Illustration by Rachel Edelstein.

If you’ve followed UC Santa Cruz student media at any time in the last 20 years, you probably never expected to read this editorial.

The Fish Rap Live!, UCSC’s humor-based alternative newspaper, has always been at odds with City on a Hill Press. None of us can remember an issue of FRL! printed during our time here that didn’t feature several CHP burns, some that we could appreciate and some that hit too close to home. Yet today we find ourselves in the interesting position of wanting to commend and applaud the publication, which has recently come under fire for printing racially charged content.

Make no mistake — we at CHP believe that Fish Rap should be held accountable for printing offensive material. It’s one thing to push the envelope, but another thing entirely to print statements and images that make many UCSC students feel hurt, targeted and marginalized. And it’s not just the race humor — past issues of Fish Rap have featured sexist, classist and homophobic content, which we must also condemn.

What we wish to applaud is the reaction of Fish Rap’s editorial staff following the barrage of criticism that greeted their most recent issue. The editorial team, headed by fourth-year creative writing major Erin Schmalfeld, has been working day and night for the last two weeks to make significant changes in the way FRL! is produced, edited and governed, with the goal of addressing past mistakes and preventing future offenses.

Starting next quarter, Fish Rap’s staff will shrink from 70-plus to about 30. Content will be “fiercely edited,” as Schmalfeld phrases it in a special apology issue that hits UCSC newsstands the same day as this paper you’re holding. Applicants to the staff will be interviewed rather than blanket-accepted, and all will attend a sensitivity seminar with Santa Cruz Mayor Mike Rotkin, who also happens to be both UCSC’s community studies field coordinator and Fish Rap’s faculty adviser.

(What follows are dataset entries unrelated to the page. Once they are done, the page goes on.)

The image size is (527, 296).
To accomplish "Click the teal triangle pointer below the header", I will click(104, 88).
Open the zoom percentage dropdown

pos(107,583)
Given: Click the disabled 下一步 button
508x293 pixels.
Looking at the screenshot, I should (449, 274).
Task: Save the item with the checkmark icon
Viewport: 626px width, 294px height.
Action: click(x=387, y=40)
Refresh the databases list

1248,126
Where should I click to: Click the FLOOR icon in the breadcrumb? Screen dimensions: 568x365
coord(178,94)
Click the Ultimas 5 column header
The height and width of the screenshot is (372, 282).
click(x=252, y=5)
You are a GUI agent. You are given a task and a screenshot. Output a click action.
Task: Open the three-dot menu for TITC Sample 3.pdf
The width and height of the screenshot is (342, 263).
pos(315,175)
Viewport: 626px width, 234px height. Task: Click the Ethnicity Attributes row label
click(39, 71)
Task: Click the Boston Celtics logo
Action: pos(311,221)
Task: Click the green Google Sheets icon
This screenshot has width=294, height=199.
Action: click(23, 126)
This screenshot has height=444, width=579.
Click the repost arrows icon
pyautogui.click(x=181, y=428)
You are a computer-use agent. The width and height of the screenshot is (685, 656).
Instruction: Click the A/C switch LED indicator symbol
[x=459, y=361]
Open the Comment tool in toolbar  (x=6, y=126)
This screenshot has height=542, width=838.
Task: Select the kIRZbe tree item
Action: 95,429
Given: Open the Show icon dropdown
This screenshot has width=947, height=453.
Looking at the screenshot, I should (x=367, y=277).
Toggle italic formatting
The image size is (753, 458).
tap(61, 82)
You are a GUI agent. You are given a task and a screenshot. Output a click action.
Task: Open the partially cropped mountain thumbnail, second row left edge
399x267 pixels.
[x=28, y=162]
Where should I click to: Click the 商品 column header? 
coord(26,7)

Schmalfeld’s apology letter in this special issue strikes us as the most genuine tone we’ve heard from a Fish Rap staffer, ever. The paper’s editors have really listened to the students they’ve hurt, and are making every effort to change their publication for the better. Schmalfeld writes, “I believe that Fish Rap can improve and learn from our mistakes and not only avoid hurting people in the future, but make people laugh in a more awesome way.”

Now compare this with the reaction of The Koala, a UC San Diego student media outlet that calls itself a humor publication. Following the backlash that was caused by the now-infamous “Compton Cookout” party at that university, the Koala’s writers have only amped up their race humor, commenting on their UCSD TV show that reactions to the party were overblown and printing an entirely race-themed issue (you can see it, and marvel at their insensitivity yourself, at TheKoala.org).

If you ask us, the Koala’s actions are an example of exactly how not to respond to a situation like this. Schmalfeld, on the other hand, is doing everything right at this point. She and her team are meeting with offended students and administrators, encouraging feedback and criticism, making sweeping changes to their organization’s policies, and even printing a special issue to apologize to everyone who has been hurt by FRL! content. We would like to recognize and applaud these actions — basically, to give credit where credit is due.

We hope that by implementing these changes, the Fish Rap Live! will evolve and endure for decades to come, providing UCSC with a more elevated humor that all can appreciate — or at the least, not feel harmed by. Whether we read it to entertain ourselves between classes or use it to line our hamsters’ cages, we want to see the Fish Rap on campus newsstands long into the future.

In 2008, then-Mayor Emily Reilly approved a Fish Rapper’s petition to declare April 27 “Fish Rap Live! Day” in the city of Santa Cruz. And with the third annual holiday approaching next month, this year we feel there is a reason to celebrate.